La signora Fina mi telefonò che
era fuori di sé nella tarda mattina di giovedì, infierendo contro Toni che da
due giorni se ne stava chiuso nella stanza e non era uscito neanche per
mangiare, ascoltava solo quella cazzo di musica a tutto volume. Disse proprio così:
quella cazzo di musica. Cercai di calmarla, ma lei urlava come un ossessa e così,
per non farla imbestialire ancora di più, mi tappai la bocca. Quando alle tre
del pomeriggio suonai il campanello di casa, lei venne ad aprirmi con un
espressione che diceva già tutto sul suo stato d’animo. La salutai quasi timoroso
e mi diressi nella camera del poeta. Spaparanzato sul divano con le mutande
nere e la canottiera bianca, si guardava il video con il volume altissimo di “Baby Did A Bad Bad Thing” una canzone
di Chris Isaak. Era davvero mal
ridotto e aveva una faccia da perfetta copertina dei Grateful Dead. Appena mi
scorse fermo sull’uscio, iniziò a blaterare in maniera sconnessa di avere una
relazione con Laetitia Casta, e che
doveva smascherare un complotto contro di lui da parte del governo e della Asl,
che bramavano di spedirlo in manicomio perché non volevano che la sposasse. Ci
passava le sue giornate dentro gli ospedali psichiatrici Toni, e un po’ tonto a
dire il vero lo stava diventando. Ma forse è normale che questo accada ad uno
psicologo. Raccolsi una bottiglia di bourbon da terra e richiusi la porta, ma dal
momento che ce n’era ancora un mezzo bicchiere, me lo scolai d’un fiato. Tanto
per gradire. “Che cazzo succede, amico?” gli strillai. “Siamo alle solite?” “Non
ti muovere essere blasfemo”, mi rispose, “il tuo cervello è sordido”, e si alzò
in piedi sul divano restando immobile come fosse una statua di marmo, poi
riprese: “sei solo un essere malridotto nella tua cupa scelleratezza”, e mentre
parlava si ciucciò un sorso dalla bottiglia che teneva in mano. “Non fare alcun
passo in avanti”, proseguì, guardandomi con gli occhi guerci. Il grande vate William Blake scrisse che “Se il matto persistesse nella sua follia,
andrebbe incontro alla saggezza”. Era davvero in pieno sballo, ed era
meglio, conoscendolo, non rompergli troppo le palle. Stava pronunciando qualche
altra cosa ma all’improvviso cadde; come cadono alle volte quegli stronzi
mattutini, in maniera strana, lenta, svenuto sul divano.

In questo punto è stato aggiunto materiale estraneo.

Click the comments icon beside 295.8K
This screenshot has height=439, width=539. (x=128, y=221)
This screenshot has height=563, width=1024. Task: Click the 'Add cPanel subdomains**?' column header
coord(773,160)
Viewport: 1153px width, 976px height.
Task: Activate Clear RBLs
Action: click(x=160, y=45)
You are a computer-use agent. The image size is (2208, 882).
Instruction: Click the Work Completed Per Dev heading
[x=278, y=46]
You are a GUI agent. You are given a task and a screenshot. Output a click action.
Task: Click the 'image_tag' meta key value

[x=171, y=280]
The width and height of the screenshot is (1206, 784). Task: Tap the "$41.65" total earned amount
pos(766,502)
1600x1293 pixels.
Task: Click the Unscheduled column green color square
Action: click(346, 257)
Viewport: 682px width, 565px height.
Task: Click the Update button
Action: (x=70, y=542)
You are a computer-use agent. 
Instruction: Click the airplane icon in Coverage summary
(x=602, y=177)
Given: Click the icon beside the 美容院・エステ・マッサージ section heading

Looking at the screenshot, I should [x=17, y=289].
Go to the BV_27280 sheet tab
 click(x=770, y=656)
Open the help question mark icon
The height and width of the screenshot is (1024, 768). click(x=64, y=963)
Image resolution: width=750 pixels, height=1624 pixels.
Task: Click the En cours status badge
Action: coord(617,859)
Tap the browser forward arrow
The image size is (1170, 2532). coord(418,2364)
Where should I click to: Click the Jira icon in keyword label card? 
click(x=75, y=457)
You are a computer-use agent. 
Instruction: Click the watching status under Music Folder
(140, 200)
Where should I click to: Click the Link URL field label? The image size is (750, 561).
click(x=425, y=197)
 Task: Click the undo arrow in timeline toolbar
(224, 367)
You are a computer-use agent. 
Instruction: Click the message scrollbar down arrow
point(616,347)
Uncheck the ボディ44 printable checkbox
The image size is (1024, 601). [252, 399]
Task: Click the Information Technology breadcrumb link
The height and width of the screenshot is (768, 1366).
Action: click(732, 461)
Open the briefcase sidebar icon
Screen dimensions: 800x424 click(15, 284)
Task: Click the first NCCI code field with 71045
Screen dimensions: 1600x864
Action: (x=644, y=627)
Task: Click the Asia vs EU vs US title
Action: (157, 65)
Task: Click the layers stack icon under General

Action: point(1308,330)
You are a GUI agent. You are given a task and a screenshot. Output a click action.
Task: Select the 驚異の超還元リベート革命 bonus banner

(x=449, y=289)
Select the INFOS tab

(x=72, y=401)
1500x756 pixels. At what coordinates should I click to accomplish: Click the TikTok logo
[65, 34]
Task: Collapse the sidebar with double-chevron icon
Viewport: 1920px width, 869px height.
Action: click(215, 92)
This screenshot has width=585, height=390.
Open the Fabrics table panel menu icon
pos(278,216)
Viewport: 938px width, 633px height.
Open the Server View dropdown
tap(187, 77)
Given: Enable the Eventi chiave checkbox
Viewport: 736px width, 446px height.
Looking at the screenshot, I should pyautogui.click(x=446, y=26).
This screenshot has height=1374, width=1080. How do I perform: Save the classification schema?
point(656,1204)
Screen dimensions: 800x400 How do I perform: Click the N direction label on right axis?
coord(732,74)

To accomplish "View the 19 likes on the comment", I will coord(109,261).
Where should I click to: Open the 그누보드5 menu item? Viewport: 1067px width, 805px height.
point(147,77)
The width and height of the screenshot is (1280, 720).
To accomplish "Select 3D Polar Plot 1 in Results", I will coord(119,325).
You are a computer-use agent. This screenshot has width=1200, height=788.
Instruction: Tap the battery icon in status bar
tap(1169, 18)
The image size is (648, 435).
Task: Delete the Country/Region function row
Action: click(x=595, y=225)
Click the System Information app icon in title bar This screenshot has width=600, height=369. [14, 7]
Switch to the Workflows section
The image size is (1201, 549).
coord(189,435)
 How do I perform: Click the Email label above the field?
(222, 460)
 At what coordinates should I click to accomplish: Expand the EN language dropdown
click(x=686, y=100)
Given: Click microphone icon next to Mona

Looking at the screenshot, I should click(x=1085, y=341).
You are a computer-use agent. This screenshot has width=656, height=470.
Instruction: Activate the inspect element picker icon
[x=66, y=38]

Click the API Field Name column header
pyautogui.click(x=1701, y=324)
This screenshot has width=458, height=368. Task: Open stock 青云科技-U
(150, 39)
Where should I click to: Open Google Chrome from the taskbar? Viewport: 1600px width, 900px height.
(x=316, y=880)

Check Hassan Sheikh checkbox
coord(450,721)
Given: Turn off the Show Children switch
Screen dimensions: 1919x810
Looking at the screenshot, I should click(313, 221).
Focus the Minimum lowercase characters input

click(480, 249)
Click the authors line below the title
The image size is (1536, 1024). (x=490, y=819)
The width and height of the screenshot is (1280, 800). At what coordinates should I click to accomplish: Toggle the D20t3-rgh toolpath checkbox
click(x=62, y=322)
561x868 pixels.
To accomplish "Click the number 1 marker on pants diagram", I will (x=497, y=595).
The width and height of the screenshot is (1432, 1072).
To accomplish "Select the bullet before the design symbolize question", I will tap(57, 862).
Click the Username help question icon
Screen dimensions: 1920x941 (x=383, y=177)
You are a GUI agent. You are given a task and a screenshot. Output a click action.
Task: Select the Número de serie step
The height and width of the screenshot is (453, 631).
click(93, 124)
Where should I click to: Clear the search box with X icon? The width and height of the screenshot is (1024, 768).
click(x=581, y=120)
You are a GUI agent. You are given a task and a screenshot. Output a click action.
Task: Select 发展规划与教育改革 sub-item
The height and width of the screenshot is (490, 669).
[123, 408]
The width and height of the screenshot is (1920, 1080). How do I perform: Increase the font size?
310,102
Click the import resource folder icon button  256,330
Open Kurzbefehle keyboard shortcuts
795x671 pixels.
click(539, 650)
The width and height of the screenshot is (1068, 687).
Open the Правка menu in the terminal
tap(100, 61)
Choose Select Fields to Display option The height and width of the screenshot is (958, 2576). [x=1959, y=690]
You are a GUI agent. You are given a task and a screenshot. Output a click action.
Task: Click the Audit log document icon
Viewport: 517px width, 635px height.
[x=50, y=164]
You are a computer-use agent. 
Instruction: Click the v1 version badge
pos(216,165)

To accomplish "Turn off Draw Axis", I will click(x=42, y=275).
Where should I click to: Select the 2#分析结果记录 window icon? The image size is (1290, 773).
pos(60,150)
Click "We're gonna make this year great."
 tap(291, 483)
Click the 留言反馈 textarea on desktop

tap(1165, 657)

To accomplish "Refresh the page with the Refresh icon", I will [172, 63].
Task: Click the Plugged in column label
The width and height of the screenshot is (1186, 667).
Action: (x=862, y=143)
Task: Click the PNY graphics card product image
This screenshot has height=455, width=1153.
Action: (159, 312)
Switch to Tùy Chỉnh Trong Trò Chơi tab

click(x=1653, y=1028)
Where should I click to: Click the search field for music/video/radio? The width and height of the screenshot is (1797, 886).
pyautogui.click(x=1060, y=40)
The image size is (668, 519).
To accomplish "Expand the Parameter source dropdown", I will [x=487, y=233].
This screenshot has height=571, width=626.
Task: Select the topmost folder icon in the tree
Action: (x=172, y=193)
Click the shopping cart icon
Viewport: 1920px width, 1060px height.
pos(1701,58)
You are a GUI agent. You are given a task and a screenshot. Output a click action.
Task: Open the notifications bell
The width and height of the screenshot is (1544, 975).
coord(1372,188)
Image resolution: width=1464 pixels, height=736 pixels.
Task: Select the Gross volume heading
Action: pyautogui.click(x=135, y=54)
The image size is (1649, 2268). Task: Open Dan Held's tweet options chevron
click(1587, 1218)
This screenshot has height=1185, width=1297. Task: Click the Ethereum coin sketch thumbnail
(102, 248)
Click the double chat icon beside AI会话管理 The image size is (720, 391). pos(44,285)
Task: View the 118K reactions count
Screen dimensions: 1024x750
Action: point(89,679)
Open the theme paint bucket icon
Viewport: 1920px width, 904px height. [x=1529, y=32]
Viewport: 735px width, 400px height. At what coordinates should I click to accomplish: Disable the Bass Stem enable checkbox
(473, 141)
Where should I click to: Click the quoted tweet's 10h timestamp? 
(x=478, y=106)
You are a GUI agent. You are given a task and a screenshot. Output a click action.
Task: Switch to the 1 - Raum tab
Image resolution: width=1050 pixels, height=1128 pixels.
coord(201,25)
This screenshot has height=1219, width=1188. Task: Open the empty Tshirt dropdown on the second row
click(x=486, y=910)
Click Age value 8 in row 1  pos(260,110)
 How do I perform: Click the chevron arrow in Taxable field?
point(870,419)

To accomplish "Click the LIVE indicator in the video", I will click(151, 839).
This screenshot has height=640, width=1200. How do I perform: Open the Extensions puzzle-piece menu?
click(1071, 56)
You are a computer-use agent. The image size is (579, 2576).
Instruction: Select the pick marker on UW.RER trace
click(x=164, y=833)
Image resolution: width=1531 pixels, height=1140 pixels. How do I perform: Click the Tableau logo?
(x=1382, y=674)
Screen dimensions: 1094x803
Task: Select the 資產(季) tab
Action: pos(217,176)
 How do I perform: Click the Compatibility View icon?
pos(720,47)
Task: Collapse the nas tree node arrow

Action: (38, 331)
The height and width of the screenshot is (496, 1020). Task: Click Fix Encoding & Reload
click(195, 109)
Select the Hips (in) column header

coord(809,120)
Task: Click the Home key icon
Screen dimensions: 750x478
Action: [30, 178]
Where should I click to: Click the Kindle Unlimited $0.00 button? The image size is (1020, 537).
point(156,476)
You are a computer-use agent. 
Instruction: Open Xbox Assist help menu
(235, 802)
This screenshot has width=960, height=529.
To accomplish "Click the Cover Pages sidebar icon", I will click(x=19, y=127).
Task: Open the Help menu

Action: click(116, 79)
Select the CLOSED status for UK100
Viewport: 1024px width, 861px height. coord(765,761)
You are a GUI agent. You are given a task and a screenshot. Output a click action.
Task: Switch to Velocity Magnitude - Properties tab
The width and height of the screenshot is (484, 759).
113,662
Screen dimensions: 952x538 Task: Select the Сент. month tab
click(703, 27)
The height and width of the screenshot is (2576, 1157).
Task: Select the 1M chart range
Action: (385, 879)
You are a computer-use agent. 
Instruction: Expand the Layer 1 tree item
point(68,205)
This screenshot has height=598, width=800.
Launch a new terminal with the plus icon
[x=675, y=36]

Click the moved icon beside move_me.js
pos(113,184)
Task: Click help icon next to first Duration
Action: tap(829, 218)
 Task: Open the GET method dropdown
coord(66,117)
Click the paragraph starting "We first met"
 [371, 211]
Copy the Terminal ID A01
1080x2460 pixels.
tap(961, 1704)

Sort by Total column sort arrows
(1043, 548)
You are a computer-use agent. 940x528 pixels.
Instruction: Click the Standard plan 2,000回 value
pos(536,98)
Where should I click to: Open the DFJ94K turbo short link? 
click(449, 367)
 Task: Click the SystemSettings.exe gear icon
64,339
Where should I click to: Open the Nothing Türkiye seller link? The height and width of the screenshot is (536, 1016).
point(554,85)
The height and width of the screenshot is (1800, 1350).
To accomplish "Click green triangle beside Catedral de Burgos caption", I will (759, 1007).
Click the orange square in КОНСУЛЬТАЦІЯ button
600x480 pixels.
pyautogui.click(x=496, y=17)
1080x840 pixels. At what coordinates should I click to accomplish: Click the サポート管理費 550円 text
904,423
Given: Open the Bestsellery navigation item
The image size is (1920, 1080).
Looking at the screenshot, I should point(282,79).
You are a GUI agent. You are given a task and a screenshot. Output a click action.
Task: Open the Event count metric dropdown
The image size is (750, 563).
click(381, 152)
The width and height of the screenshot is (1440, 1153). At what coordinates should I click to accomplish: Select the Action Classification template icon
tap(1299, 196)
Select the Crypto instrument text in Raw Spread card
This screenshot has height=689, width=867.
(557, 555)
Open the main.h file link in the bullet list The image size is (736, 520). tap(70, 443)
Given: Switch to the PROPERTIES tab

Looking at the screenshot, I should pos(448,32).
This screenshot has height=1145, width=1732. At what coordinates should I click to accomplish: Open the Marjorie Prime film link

Spensi la musica che suonava distorta per come era forte
il volume, e aprii la finestra per fare uscire il malo odore d’alcool e fumo di
cui era impregnata la stanza. Però, ci sapeva fare con le donne il poeta,
sapeva come imbambolarle con la sua filosofia da parole crociate. Ma che
cultura ha quest’uomo!, ripetevano adoranti le signorine, senza sapere che
quella era solo la sua tattica per scoparsele. Devo ammettere che il più delle
volte ci riusciva. E lo dico senza invidia. Intanto che se ne stava inerme sul
divano, in quel casino che aveva combinato cercai di rimettere un po’ d’ordine,
soprattutto prima che spuntasse sua madre. Da sotto il tavolino raccattai la
copertina di “Gremlins Have Pictures”
di Rocky Erickson, uno dei miei
tanti dischi che gli avevo prestato e che non aveva fatto più ritorno a casa.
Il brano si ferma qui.